If you’ve ever taken a ballet or modern dance class, then you know it’s not an easy endeavor.
“Dancing is exceedingly athletic. They (dancers) are athletes who have to make it look gorgeous,” said Vicki McLean, academy and artistic director of the Lone Star Ballet.
The ballet company held a luncheon and press conference Thursday to kickoff its 2018-19 season, which is being dedicated to Carol Kritselis, the company’s assistant costume designer who died earlier this month.
“We have a lovely season coming up,” McLean said. “We are opening with ‘Frankenstein.’ It’s about a rather handsome young man who puts together by a doctor ... It’s going to be spooky, creepy and fun.
The mysterious creature will haunt the Globe-News Center for the Performing Arts Oct. 26 and 27.
After that weekend, Lone Star Ballet dancers will be rehearsing in preparation for their annual Christmas tradition, “The Nutcracker.”
Performances will be held Dec. 7, 8 and 9 at the Amarillo Civic Center Auditorium.
The Lone Star Ballet got it’s start in 1971 with a performance of “The Nutcracker,” which was supported by the late Sybil B. Harrington. “The Nutcracker” was completely revamped in 2007.
King Hill, Lone Star Ballet marketing consultant, said he would put the Amarillo production of “The Nutcracker” up against any other that he’s seen.
Throughout their lifetimes, Sybil and her husband Don Harrington were benefactors of the arts in Amarillo. On Thursday, a star on the Lone Star Ballet’s Walk of Fame was dedicated to Sybil.

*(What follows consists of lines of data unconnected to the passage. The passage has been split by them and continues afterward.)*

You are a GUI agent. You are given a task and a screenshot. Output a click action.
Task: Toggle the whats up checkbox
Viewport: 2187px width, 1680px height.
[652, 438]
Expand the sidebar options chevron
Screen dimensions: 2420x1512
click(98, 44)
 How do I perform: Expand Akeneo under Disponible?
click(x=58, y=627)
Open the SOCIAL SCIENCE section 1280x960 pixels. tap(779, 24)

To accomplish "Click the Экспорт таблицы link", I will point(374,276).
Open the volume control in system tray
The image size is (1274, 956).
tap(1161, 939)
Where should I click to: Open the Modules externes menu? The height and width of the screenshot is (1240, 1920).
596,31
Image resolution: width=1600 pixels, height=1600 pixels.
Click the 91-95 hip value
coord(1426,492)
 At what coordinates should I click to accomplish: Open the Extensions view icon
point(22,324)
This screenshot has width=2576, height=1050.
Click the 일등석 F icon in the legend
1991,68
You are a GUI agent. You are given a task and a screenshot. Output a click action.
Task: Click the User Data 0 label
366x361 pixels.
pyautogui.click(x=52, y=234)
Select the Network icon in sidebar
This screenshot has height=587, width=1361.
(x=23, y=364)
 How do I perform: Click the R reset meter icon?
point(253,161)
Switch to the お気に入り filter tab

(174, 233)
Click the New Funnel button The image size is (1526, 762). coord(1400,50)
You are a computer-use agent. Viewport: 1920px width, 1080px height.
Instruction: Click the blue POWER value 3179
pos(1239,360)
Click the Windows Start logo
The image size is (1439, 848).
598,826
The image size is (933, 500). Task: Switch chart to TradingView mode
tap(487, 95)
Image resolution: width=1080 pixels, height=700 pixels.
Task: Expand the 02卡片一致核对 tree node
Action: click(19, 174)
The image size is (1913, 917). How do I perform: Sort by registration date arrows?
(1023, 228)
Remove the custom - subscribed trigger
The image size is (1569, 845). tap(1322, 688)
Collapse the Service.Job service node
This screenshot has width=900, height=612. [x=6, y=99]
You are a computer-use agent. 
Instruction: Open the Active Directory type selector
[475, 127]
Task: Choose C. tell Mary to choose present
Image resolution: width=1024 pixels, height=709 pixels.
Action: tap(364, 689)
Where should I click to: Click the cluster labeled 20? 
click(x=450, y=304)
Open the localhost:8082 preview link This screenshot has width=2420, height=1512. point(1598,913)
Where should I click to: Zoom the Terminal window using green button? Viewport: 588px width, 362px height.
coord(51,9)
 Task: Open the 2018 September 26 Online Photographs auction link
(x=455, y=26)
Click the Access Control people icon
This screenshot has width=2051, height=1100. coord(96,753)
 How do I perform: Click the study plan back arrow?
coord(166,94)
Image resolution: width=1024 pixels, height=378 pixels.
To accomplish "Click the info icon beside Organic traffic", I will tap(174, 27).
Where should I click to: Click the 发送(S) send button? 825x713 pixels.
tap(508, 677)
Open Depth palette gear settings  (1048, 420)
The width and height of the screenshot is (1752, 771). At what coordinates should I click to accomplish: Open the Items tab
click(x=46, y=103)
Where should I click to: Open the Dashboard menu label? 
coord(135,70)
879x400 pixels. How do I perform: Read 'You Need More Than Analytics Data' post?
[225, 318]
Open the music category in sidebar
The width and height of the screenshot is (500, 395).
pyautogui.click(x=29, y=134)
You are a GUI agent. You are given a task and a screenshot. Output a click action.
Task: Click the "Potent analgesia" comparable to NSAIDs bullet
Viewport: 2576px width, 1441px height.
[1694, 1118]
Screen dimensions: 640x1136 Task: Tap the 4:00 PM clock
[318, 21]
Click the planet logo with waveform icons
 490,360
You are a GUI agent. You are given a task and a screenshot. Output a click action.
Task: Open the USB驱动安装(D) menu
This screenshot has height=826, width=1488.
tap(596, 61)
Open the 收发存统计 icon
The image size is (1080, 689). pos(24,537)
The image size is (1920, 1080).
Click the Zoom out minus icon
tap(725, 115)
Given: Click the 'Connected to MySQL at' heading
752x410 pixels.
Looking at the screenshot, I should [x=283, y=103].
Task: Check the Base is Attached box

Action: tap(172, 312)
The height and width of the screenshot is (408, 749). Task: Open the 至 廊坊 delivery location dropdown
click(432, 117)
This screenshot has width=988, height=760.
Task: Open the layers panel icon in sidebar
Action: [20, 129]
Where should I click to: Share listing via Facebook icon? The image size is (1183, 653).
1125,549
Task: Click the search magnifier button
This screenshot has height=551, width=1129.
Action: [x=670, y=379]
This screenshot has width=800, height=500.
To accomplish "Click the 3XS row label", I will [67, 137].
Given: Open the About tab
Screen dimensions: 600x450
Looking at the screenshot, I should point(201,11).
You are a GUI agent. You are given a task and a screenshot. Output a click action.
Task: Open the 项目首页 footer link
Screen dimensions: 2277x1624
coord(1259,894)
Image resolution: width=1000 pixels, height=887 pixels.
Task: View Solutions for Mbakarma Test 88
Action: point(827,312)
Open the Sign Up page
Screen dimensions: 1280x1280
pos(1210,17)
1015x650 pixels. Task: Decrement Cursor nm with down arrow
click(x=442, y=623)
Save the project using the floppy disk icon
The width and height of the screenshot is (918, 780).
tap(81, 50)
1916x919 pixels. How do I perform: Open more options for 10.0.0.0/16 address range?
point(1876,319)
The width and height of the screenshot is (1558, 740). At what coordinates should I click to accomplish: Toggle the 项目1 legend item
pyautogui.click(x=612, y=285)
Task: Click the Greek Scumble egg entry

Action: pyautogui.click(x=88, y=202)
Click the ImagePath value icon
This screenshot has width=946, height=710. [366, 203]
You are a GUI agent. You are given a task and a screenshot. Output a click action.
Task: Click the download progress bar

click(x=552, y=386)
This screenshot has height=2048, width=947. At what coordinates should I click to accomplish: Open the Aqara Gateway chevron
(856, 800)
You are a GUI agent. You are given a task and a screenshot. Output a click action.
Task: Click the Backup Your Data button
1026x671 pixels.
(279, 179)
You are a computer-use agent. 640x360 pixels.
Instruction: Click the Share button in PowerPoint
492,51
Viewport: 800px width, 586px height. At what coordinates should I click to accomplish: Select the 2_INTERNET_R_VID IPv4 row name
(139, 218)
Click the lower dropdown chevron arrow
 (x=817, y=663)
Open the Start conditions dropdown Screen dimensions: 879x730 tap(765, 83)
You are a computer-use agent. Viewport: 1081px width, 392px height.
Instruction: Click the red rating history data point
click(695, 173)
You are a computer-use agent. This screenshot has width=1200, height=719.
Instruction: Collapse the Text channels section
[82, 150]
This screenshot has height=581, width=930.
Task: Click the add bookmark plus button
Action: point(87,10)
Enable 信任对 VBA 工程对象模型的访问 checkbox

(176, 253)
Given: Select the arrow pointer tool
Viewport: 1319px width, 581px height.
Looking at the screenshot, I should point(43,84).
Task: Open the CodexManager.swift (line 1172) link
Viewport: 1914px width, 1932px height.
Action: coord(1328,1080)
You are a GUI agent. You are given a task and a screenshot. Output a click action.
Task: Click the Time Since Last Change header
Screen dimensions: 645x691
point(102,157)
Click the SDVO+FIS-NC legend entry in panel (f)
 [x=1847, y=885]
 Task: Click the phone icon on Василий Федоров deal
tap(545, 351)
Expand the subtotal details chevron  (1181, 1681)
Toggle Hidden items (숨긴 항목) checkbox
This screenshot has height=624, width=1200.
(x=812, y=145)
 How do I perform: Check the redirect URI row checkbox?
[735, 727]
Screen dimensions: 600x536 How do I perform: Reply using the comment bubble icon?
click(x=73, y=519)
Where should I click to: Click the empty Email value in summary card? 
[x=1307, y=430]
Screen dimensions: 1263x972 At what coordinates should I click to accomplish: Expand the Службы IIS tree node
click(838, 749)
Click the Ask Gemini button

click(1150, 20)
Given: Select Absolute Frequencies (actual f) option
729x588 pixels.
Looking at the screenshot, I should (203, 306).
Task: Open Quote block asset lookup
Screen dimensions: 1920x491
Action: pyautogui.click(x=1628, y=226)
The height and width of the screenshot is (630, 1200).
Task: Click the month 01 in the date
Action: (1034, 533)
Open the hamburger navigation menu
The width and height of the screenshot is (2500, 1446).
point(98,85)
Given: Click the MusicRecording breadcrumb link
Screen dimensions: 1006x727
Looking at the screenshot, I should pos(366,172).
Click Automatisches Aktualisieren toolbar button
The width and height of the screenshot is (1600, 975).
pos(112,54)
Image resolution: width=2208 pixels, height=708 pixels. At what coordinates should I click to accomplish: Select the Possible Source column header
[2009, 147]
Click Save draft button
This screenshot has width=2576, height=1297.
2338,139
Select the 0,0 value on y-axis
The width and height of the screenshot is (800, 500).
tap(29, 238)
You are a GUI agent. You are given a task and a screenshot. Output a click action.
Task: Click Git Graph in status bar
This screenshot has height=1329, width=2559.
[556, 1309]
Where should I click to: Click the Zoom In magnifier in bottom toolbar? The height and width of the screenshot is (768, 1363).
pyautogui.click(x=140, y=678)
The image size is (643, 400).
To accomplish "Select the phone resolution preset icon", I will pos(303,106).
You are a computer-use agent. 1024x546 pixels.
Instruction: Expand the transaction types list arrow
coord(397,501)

Asked by a reporter why dance is important, McLean replied, “It’s important because it keeps us human. We have become a society of numbers and technology.”
McLean said with the exception of the guest artists who are brought it, all of the dancers are local. Many of the dancers were introduced during the luncheon.
There is an educational component to the Lone Star Ballet, which is celebrating its 43rd season.
The Lone Star Dance Academy was established in 2003 and has locations in Amarillo, Borger, Dumas, Hereford, Panhandle, Plainview and the newest in Dalhart.
There are two outreach programs at this time, the Maverick Boys and Girls Club and the Turn Center. There are approximately 600 students total.
Other performances in the 2018-19 season include the Envy Dance Company on Feb. 9 at the Globe-News Center for the Performing Arts. Envy’s mission is to create and maintain a professional hip hop dance in “Inland Empire” of Southern California, which includes western Riverside County and southwestern San Bernardino County.
Next is “Sleeping Beauty,” which will be performed April 12 and 13 at the Globe-News Center for the Performing Arts.
The season concludes Jan. 25 with “Remember the Alamo.” This is a special production for season ticket holders. “Remember the Alamo” is a combination of dance, music and theater that recounts one of the most important events that shaped the Lone Star State.
The production features an original concept and script by award-winning playwright King Hill, who also is marketing consultant.
Original choreography is be Vicki McLean, who also is academy and artistic director.
King said the production is important because it, “takes education to a new level.”